で、これらの問題を見てみると、総じて「1つ前の世代」の価値観の終わりとその転換期と見ることもできるんじゃないか。

いま世の中で問題とされている事件の主役は、年齢でいうと、ボクも含まれる45歳以上から65歳くらいまでが圧倒的です。この現在の世の中の中心世代(つまり1つ前の世代)による「当たり前の行為」が現在の価値観ではダメですよ・・・ってなってるんじゃなかろうか。この問題は時代ごとにいつも起こることですから、珍しくはないんですけどね。

セクハラもパワハラも10年前なら「冗談です」とか「キミのためだ」で済んでたかもしれないけれど、今はもうハッキリとそういうのはダメですよってことでしょう。

体罰については、よりわかりやすい。ボクらの世代はおおむね「殴られるのが当たり前」だったし、学校の先生も遠慮なく殴ってた。そしてそれを当たり前のこととしてボクら子供たちも受け入れ、昔を懐かしがって「あのパンチには愛情を感じたなあぁ~」なんて回想したり・・・

そういう世代の人達が指導者や親になって「自分たちもそうされてきたし、今考えればそれは良かったから」という理由で選手や生徒や子供たちに同じように殴ったり小突いたりして「問題になってる」んですよね。

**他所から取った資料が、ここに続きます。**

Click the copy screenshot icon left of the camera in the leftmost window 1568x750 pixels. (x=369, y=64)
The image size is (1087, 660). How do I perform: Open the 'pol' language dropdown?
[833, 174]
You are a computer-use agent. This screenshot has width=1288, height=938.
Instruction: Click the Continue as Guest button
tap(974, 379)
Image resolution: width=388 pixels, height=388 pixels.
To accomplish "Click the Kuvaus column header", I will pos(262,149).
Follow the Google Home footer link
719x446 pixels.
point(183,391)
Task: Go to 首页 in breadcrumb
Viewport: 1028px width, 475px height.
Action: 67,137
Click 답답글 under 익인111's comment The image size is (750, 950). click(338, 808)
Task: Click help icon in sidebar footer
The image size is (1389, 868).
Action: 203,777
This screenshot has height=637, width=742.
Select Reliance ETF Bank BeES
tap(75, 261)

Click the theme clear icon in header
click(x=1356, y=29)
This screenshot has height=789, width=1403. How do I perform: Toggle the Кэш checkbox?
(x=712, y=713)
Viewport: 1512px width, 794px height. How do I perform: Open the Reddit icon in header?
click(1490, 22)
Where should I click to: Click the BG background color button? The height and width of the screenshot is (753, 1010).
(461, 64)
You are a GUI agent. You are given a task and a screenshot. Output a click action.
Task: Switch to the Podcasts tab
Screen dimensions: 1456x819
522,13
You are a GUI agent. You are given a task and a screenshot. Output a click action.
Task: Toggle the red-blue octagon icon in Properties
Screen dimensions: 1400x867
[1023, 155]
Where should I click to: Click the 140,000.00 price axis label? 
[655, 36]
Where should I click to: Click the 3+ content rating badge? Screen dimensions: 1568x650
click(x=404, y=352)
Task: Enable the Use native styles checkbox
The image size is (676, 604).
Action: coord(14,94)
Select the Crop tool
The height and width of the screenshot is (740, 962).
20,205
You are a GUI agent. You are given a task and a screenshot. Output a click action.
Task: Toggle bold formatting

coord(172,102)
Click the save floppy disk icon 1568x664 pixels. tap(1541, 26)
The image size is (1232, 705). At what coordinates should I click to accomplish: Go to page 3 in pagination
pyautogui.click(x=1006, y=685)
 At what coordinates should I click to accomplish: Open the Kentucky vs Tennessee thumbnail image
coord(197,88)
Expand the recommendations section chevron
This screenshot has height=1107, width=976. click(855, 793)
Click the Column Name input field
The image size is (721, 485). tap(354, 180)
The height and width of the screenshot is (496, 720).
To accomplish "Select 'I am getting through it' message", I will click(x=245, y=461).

でも、もう「殴っちゃいけません」ってなったんです。喫煙だって昔はたしか電車にも灰皿がついてて普通に喫ってたけれど、色々とわかってきてもうやめましょうってなった。それと一緒です。

そうした「新しい時代や価値観」に抗って、「今の価値観」が認められなくて、自分たちの世代の価値観を子供たちにガンガン押し付けてしまってる人はいっぱいいますけど、昔はこうだったとか、昔は良かったとか言ってても仕方がないんですよね。

目の前に「今の子供たちがいる」から。子供たちは新しい時代を新しい価値観で生きていく。

先生や指導者や親は、子供たちが生きてるその時代に合わせた価値観でやらなくちゃいけないわけです。「自分たちの当たり前」をきちんと理解した上で消化して昇華して、子供たちが生きる新しい価値観、新しい当たり前を前提に指導したり導いたりすることが求められてる。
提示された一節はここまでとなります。